The Distinctions
While the terms are often used interchangeably, precise stratigraphy requires separation:
- Digital Archaeology (Method A): Making the physical virtual. (e.g., Scanning a Greek pot into a 3D model). This is preservation of atoms via bits.
- Media Archaeology: Looking at the "deep time" of media technologies (e.g., studying the magic lantern as a precursor to the iPhone). This is history of hardware.
- Archaeobytology: The defense of born-digital artifacts against platform feudalism. It is not just studying the past, but fighting for the right to have a past in a rented future. This is sovereignty of bits.
Shared Roots
Both disciplines share a reverence for the "Materiality of the Digital." They both reject the idea that "The Cloud" is ethereal.
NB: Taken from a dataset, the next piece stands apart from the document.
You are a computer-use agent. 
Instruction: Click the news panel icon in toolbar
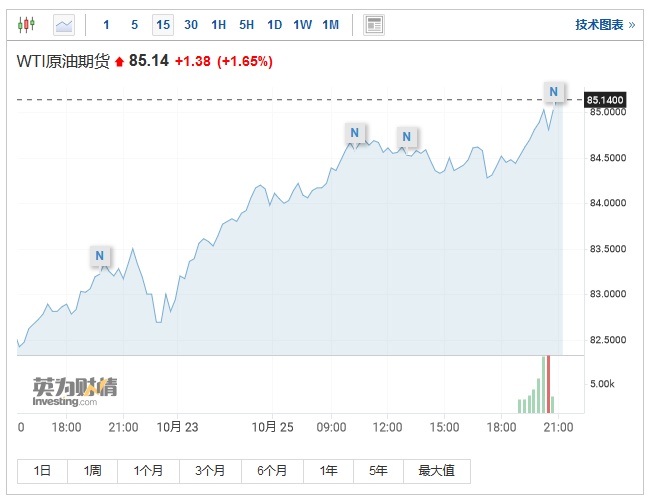tap(374, 24)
They both know that a file format is a cultural decision, not just a technical spec.
Field Notes
The "LiDAR" Trap: A common misunderstanding in Digital Archaeology is confusing the map for the territory. Creating a perfect 3D scan of a ruin is impressive, but if the file format of the scan is proprietary and becomes obsolete in 5 years, you have effectively destroyed the site a second time.
Excavating the Virtual: Some game studies scholars practice "Digital Archaeology" by exploring the code of World of Warcraft to find "buried" assets—levels that were designed but never released. This overlaps heavily with the Archaeobytological method of Excavation.